Your Dad is going to teach you how to do things; things like take care of the yard, and how to fish. He’s going to teach you the meaning of hard work and why it’s important. He’ll teach you how to play baseball, and my heart will swell and I’ll probably cry. He’ll show you so much love and patience and that will help me be more patient, too.

I hope to teach you that kindness, compassion and empathy are not bad things. In fact, they are the greatest tools you can possess and will make you stronger than anything you’ll ever face. I hope that I teach you that being silly isn’t a bad thing, and that life is a beautiful miracle worth celebrating every day. Even the days that are yucky have good moments, if you remember to look for them.

Most of all, I hope that you always know how loved you already are. How loved you were before you were even created and how loved you will always be. If I can show you that, then I will know that I have succeeded in this world as a person, but more importantly as the person chosen to be your mom.





Happy Mother’s Day

What a difference a year makes.

This time last year I was not looking forward to Mother’s Day. Not because I don’t have wonderful women in my life worth celebrating, but because at the time I was in the midst of an infertility struggle that I hadn’t planned on ever experiencing and the pain of celebrating all of the awesome moms in my own life and not being part of the celebration was almost unbearable.

I did all of the things I normally do on Mother’s Day; went to church, called my Mom, spent the afternoon with my in-laws and sent messages to all of my girlfriends who were celebrating their Mother’s Day with their own children.

And I spent a lot of time crying.
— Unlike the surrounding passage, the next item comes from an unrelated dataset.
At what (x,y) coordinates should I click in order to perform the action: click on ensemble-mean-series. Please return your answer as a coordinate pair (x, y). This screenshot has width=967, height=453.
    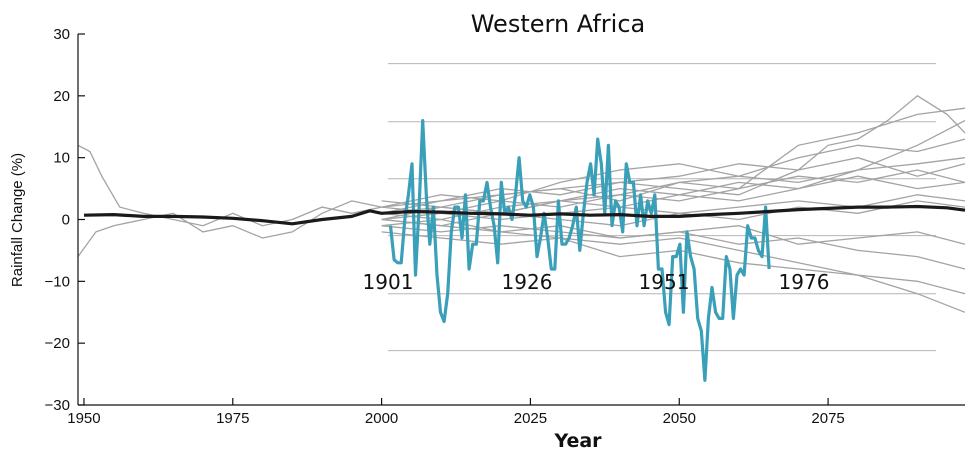
    Looking at the image, I should click on (524, 215).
Crying because I was celebrating and not being celebrated. Crying because I was giving gifts to mothers and not being given gifts. Crying because yet another box of unsolicited baby formula had shown up at my house and reminded me again that the baby I wanted didn’t exist.

Needless to say, it was a long and painful day. And I felt so selfish for those feelings. But, they were there.
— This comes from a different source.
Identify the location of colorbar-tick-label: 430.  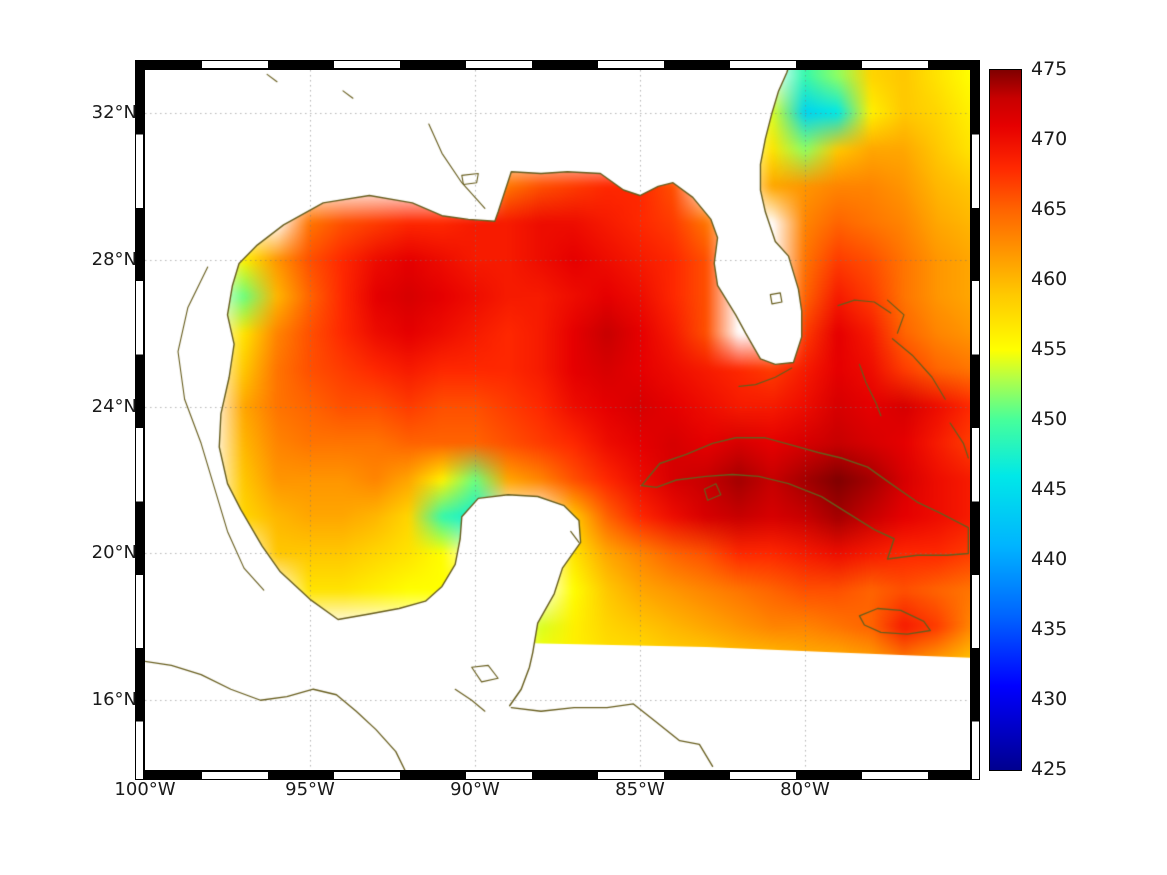
(1050, 699).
This year, I’m 18 days away from becoming a first-time mom. I’ll do everything I did last year, but this time any tears will be tears of joy and gratitude instead of ones of pain and longing.

So to all the moms out there; the veterans, the first timers and the moms-to-be, a very happy Mother’s Day.

And to everyone for whom this day is a painful reminder of something lost or unfulfilled, I wish you the day you desire and the peace you need to get through today.